[104] The familiar parallelogram of forces, of which earlier writers had had indistinct ideas, was clearly stated and proved in the introduction to the Principia, and was, by a curious coincidence, published also in the same year by Varignon and Lami.
[105] It is between 13 and 14 billion billion pounds. See chapter X. [§ 219].
[106] As far as I know Newton gives no short statement of the law in a perfectly complete and general form; separate parts of it are given in different passages of the Principia.
[107] It is commonly stated that Newton’s value of the motion of the moon’s apses was only about half the true value. In a scholium of the Principia to prop. 35 of the third book, given in the first edition but afterwards omitted, he estimated the annual motion at 40°, the observed value being about 41°. In one of his unpublished papers, contained in the Portsmouth collection, he arrived at 39° by a process which he evidently regarded as not altogether satisfactory.
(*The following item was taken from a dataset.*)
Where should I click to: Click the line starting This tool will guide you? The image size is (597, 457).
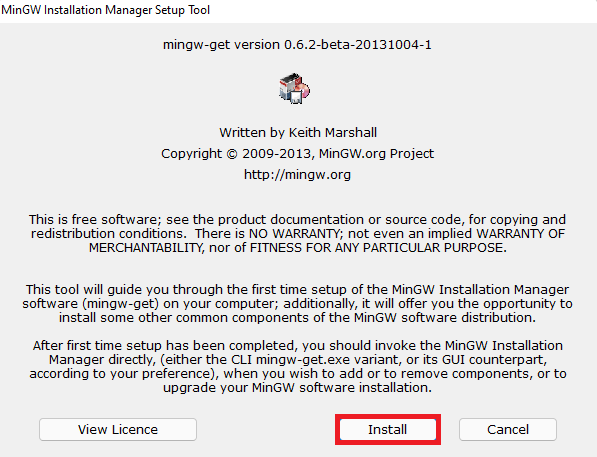click(x=297, y=289)
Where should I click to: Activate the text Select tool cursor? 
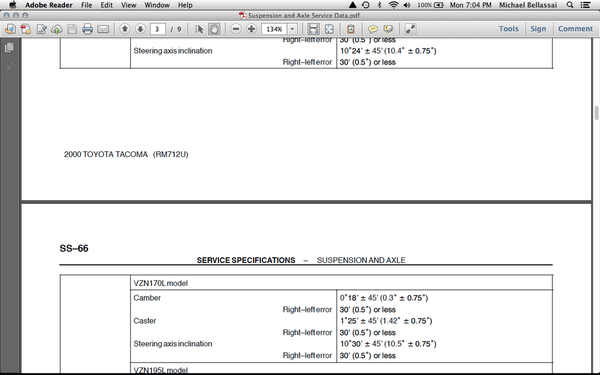pyautogui.click(x=199, y=29)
[108] Throughout the Coppernican controversy up to Newton’s time it had been generally assumed, both by Coppernicans and by their opponents, that there was some meaning in speaking of a body simply as being “at rest” or “in motion,” without any reference to any other body. But all that we can really observe is the motion of one body relative to one or more others. Astronomical observation tells us, for example, of a certain motion relative to one another of the earth and sun; and this motion was expressed in two quite different ways by Ptolemy and by Coppernicus. From a modern standpoint the question ultimately involved was whether the motions of the various bodies of the solar system relatively to the earth or relatively to the sun were the simpler to express. If it is found convenient to express them—as Coppernicus and Galilei did—in relation to the sun, some simplicity of statement is gained by speaking of the sun as “fixed” and omitting the qualification “relative to the sun” in speaking of any other body. The same motions might have been expressed relatively to any other body chosen at will: e.g. to one of the hands of a watch carried by a man walking up and down on the deck of a ship on a rough sea; in this case it is clear that the motions of the other bodies of the solar system relative to this body would be excessively complicated; and it would therefore be highly inconvenient though still possible to treat this particular body as “fixed.”
A new aspect of the problem presents itself, however, when an attempt—like Newton’s—is made to explain the motions of bodies of the solar system as the result of forces exerted on one another by those bodies. If, for example, we look at Newton’s First Law of Motion (chapter VI., [§ 130]), we see that it has no meaning, unless we know what are the body or bodies relative to which the motion is being expressed; a body at rest relatively to the earth is moving relatively to the sun or to the fixed stars, and the applicability of the First Law to it depends therefore on whether we are dealing with its motion relatively to the earth or not. For most terrestrial motions it is sufficient to regard the Laws of Motion as referring to motion relative to the earth; or, in other words, we may for this purpose treat the earth as “fixed.” But if we examine certain terrestrial motions more exactly, we find that the Laws of Motion thus interpreted are not quite true; but that we get a more accurate explanation of the observed phenomena if we regard the Laws of Motion as referring to motion relative to the centre of the sun and to lines drawn from it to the stars; or, in other words, we treat the centre of the sun as a “fixed” point and these lines as “fixed” directions. But again when we are dealing with the solar system generally this interpretation is slightly inaccurate, and we have to treat the centre of gravity of the solar system instead of the sun as “fixed.”
From this point of view we may say that Newton’s object in the Principia was to shew that it was possible to choose a certain point (the centre of gravity of the solar system) and certain directions (lines joining this point to the fixed stars), as a base of reference, such that all motions being treated as relative to this base, the Laws of Motion and the law of gravitation afford a consistent explanation of the observed motions of the bodies of the solar system.
[109] He estimated the annual precession due to the sun to be about 9″, and that due to the moon to be about four and a half times as great, so that the total amount due to the two bodies came out about 50″, which agrees within a fraction of a second with the amount shewn by observation; but we know now that the moon’s share is not much more than twice that of the sun.
[110] He once told Halley in despair that the lunar theory “made his head ache and kept him awake so often that he would think of it no more.”
[111] December 31st, 1719, according to the unreformed calendar (O.S.) then in use in England.